Driving out of Wynnefield to escape the summer heat, we found ourselves cruising down the Black Horse Pike, heading toward Atlantic City. In the 1960s of my youth, both of these towns were enclaves for Jewish immigrants of Eastern European descent.
Back then, Atlantic City — with its beach and boardwalk — teemed with year-round and vacationing Jews, but only really came alive in summertime, when the population swarmed. Family-style restaurants, hotels, guesthouses with cooking privileges (like the room my bubbe rented each summer), and a myriad of boardwalk piers and amusement outlets catered to a vibrant Yiddish-speaking community and their offspring.
Storybook Land and the popular restaurant Zaberer's heralded our approach; soon after, the scent of bubbe's famous salmon croquettes blanketed the salt air as we unloaded the car. Standing beside a large, wraparound front porch, we peered at the array of bikes underneath, contemplating who would get to ride each one,
We scuttled off to the beach, breathless with excitement, running first to the ocean, then away from the incoming waves, eventually pulling off our shoes and socks to bravely stand in a line by the water's edge. Hands tightly clasped, we tested the water. Startled by the sudden coldness, we grew bolder by the minute, and soon immersed our feet until the waves licked our calves and inched up to our knees.
We built sand castles with elaborate tunnels and moats. Salty and hot, we'd return to the ocean once more, to wash off after our hard work was done. All day, we heard people speak Yiddish at the beach, and again at night, when they dressed up to walk the boards.
A New Tradition
As the aging Jews of that era retired to southern Florida and other warm climates — and the town fell into tough times in the late 1970s — its decline left little behind to hint at Atlantic City's previous grandeur. It also explains why my children could not visualize what I constantly described to them.
But a decade later, the area picked up, in part to a throng of casino hotels that stood sentry at the beachline. New memories began as we discovered a next-best vacation spot: nearby Ventnor.
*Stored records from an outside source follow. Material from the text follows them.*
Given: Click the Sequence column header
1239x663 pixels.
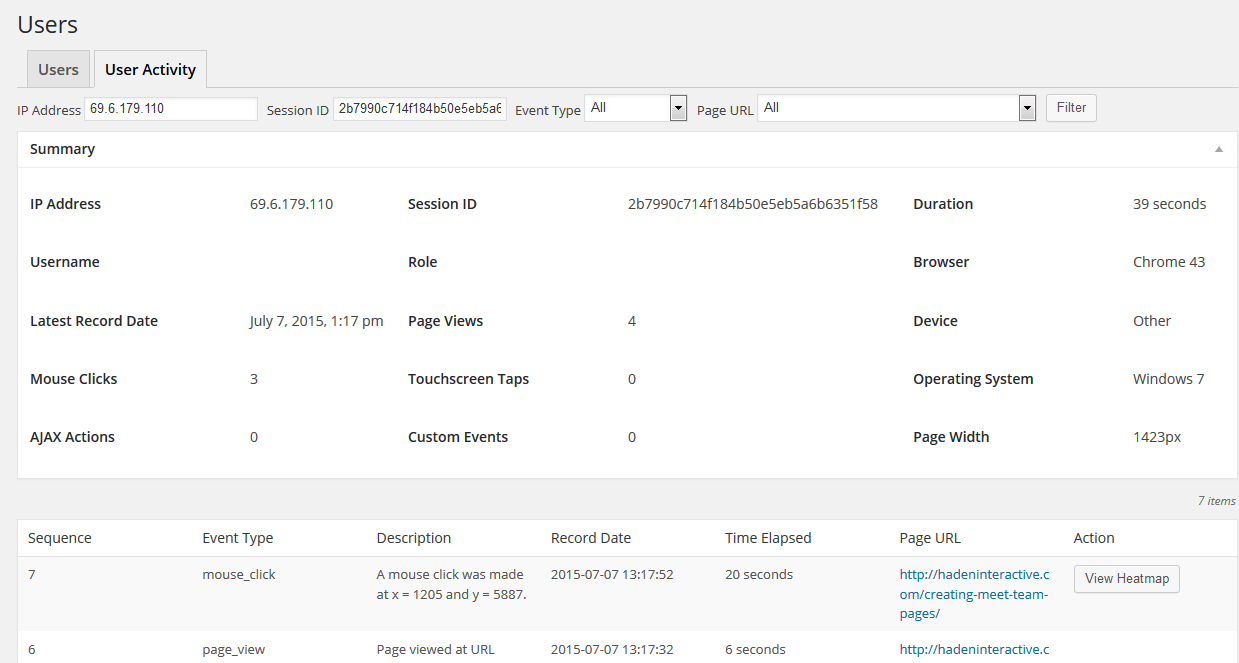Looking at the screenshot, I should pyautogui.click(x=59, y=537).
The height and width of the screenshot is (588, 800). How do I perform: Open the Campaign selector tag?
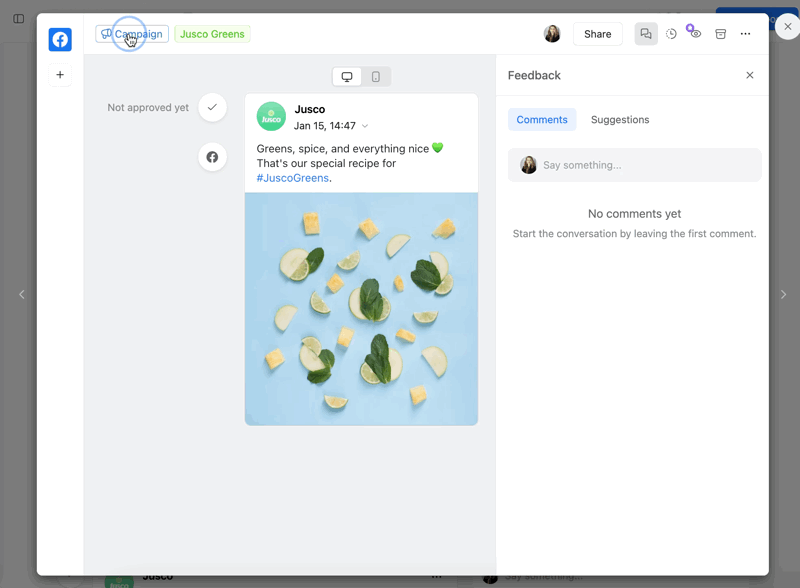[132, 34]
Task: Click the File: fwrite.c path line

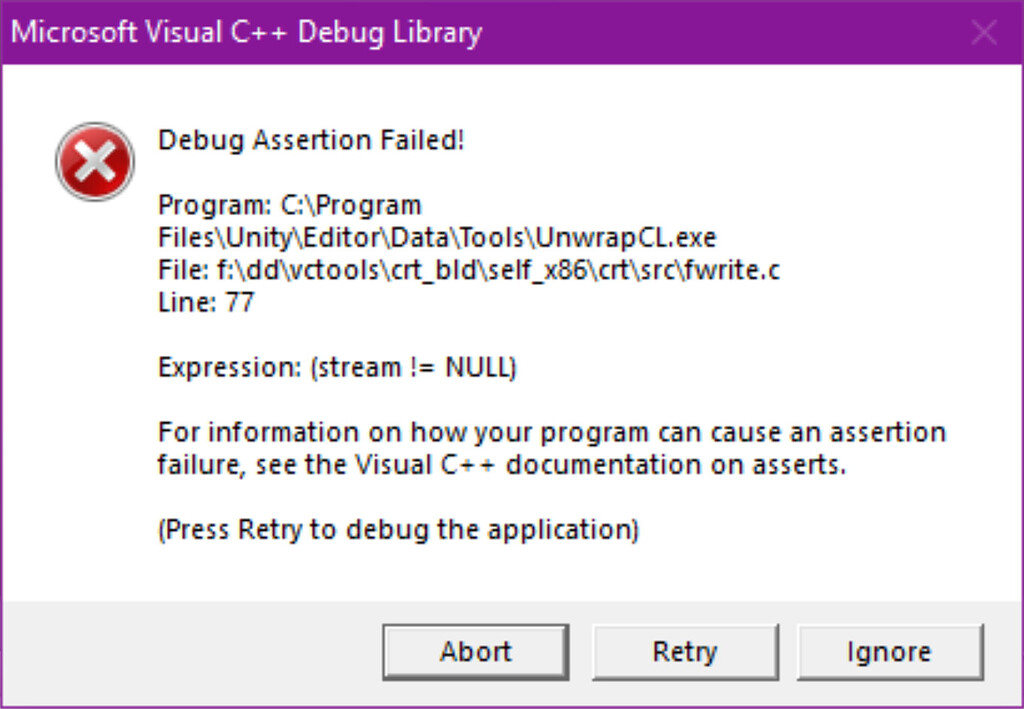Action: (469, 270)
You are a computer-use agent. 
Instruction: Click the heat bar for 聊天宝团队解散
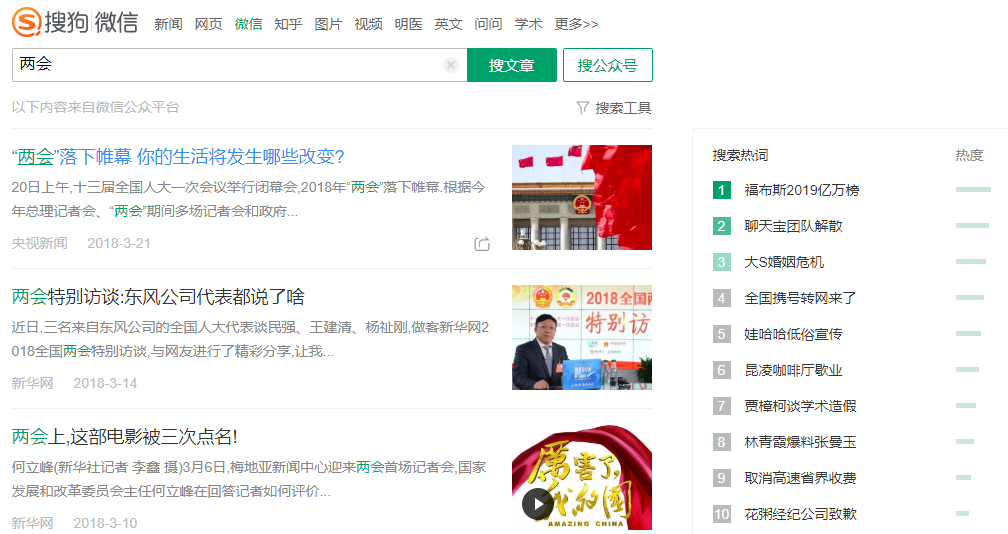point(972,226)
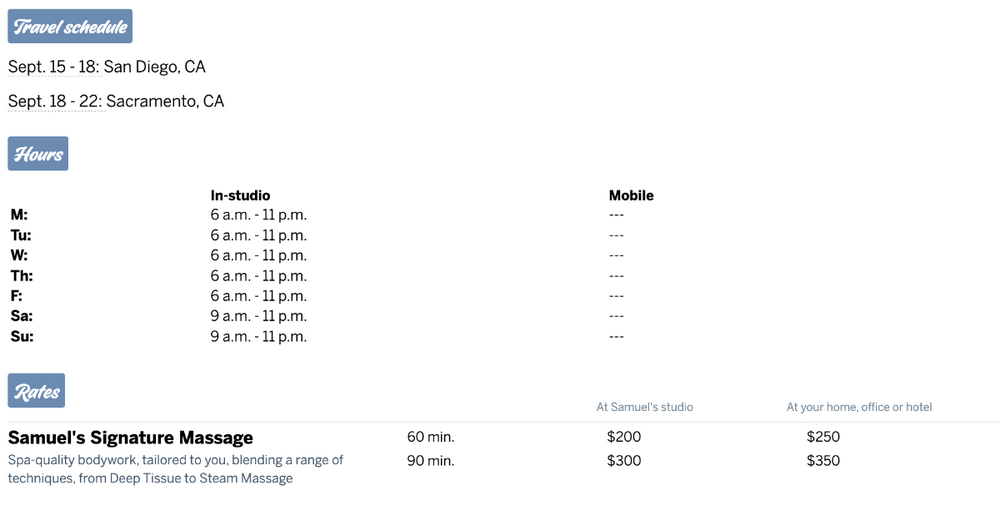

The quiet residences and streets, magnificent beaches and end of the boardwalk allowed the city — and nearby Margate — to retain a small-town feel.
Exposing our children to the pleasurable things we enjoyed as youngsters led to adventure and exploration when, leaving daily responsibilities and distractions behind, we focused on our kids' curious but cautious stance at the ocean's edge, their quizzical expressions relaying uncertainty about the force of the oncoming waves or riding their bikes on the boardwalk before the coffee-and-bagel crowd got started.
We passed the mantle to our children, sharing the family legacy of Skeeball and bumper cars, and scoping out the latest pizza places and ice-cream stands.
I think of Ventnor as an anchor between the ocean and the bay. The summer season, especially, is packed with family activities and a very full schedule that both secular and religious Jews can access. Several rabbis and congregations offer weekly services (some on the beach itself), challah-baking, classes, Torah study, Jewish day camp and even annual events, such as the Chabad Kosher Cruise and Jewish Summer Fest.
I still look forward to summer, counting down the days beforehand and relishing the time now, much like I did as a child. We leave our footprints in the sand: me, as I catch up on my reading while my kids play football, always alert to the seagulls whose presence nearby must not be underestimated. (Without fail, we recall the stealth gull that carried off my daughter's sandwich decades ago.)
I can think of a million other things I should be doing, but nothing is better than this. I get the gift of time here. I ignore all of the related expenses — calculating the cost of gas, tolls, lodging, amusements and food — and conclude that it's impossible to put a price tag on the value of family memories.
I'm reluctant to eliminate these trips to the beach, even with a smaller budget or window of time. More than ever, we all need an escape. And the truth is, I still get excited when we pass Storybook Land — however much it is showing its age these days — and realize that we're almost there.
Lori Samlin Miller, a volunteer, teacher and freelance writer, lives in Cherry Hill, N.J.